EXTRAIT DU DOCUMENT:
Oui, malheureusement.  

Raison principale pour laquelle je n'utilise plus ces services de streaming, vraiment bien par ailleurs pour l'aspect découverte "sans risque" d'artistes connexes à nos artistes préférés, mais les changements (de licences, apparemment ?) fréquents empêchant d'écouter du jour au lendemain des morceaux ou albums qu'on avait apprécié m'horripilent personnellement.


Ça, couplé aux albums de temps en temps incomplets (là aussi pour des problèmes de licence semble-t-il...) et au fait de ne pas posséder sa musique (ce qui veut dire abonnement _ad vitam aeternam..._ ) m'a poussé à reconsidérer l'usage de ces services.




Voilà pour mon retour perso.  
@+,
Laurent aka Tartiflette


----------



## hautelfe (21 Juillet 2013)

J'utilise Deezer, personnellement.

EXERCICE COURT 1:
Remplacez « screen » par « display » dans les enregistrements, de la ligne contenant « select this folder (776, 599) » jusqu'à la dernière ligne incluse, puis recopiez ces lignes sans autre modification.

DONNÉES FOURNIES:
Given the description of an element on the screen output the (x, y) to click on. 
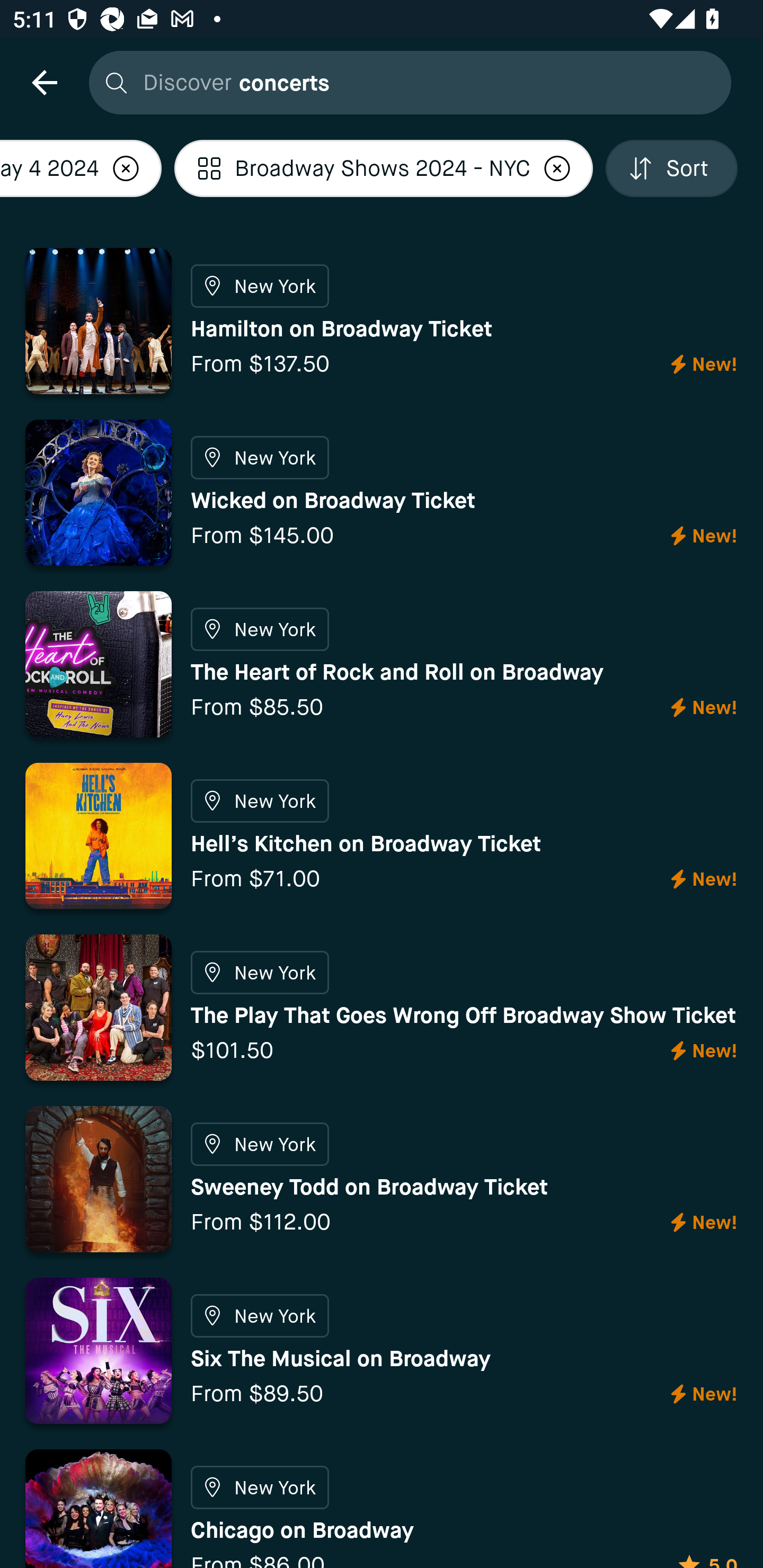
navigation icon (44, 81)
Discover concerts (405, 81)
Apr 28 2024 - May 4 2024 Localized description (80, 168)
Localized description (125, 168)
Localized description (557, 168)
Localized description Sort (671, 168)
Given the description of an element on the screen output the (x, y) to click on. 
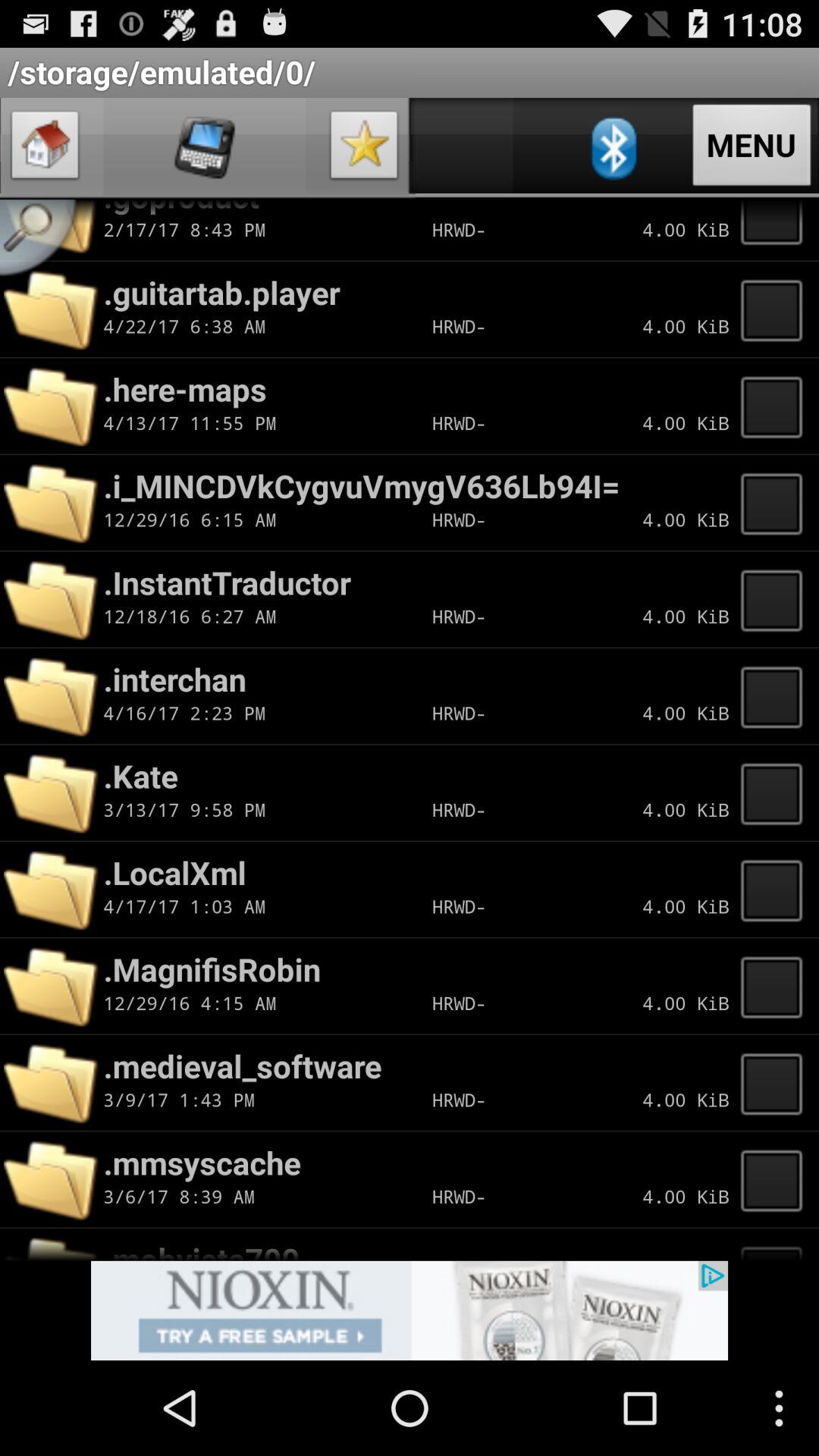
select this folder (776, 599)
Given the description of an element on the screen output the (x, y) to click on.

EXERCICE COURT 2:
Reprenez s'il vous plaît la discussion sur les services de streaming musical à la suite de son dernier message.

BONNE RÉPONSE 1:
select this folder (776, 599)
Given the description of an element on the display output the (x, y) to click on.

BONNE RÉPONSE 2:
Mais pas en streaming, en téléchargement.
Du coup, j'ai bien du 320kbps, même si il y a beaucoup de 256kbps.

J'utilise Deezer parce que j'ai un forfait orange. Deezer devient donc plus intéressant.


----------



## frolick10 (21 Juillet 2013)

The3DCie a dit:


> Oui, malheureusement.
> 
> Raison principale pour laquelle je n'utilise plus ces services de streaming, vraiment bien par ailleurs pour l'aspect découverte "sans risque" d'artistes connexes à nos artistes préférés, mais les changements (de licences, apparemment ?) fréquents empêchant d'écouter du jour au lendemain des morceaux ou albums qu'on avait apprécié m'horripilent personnellement.



Ok, pas de regret pour Spotify du coup 

Je compte faire un tour du coté d itunes match... On verra à l'usage...


----------



## steinway (21 Juillet 2013)

fabremi a dit:


> Bonjour à tous, je me tâte à franchir le pas sur le streaming, je souhaiterais avoir votre avis, vos préférence sur spotify et deezer en premium.
> 
> Pourquoi vous avez choisis l'un et pas l'autre ? Quel avantage a l'un ou l'autre ? Ou alors est il mieux d'avoir iTunes Match ?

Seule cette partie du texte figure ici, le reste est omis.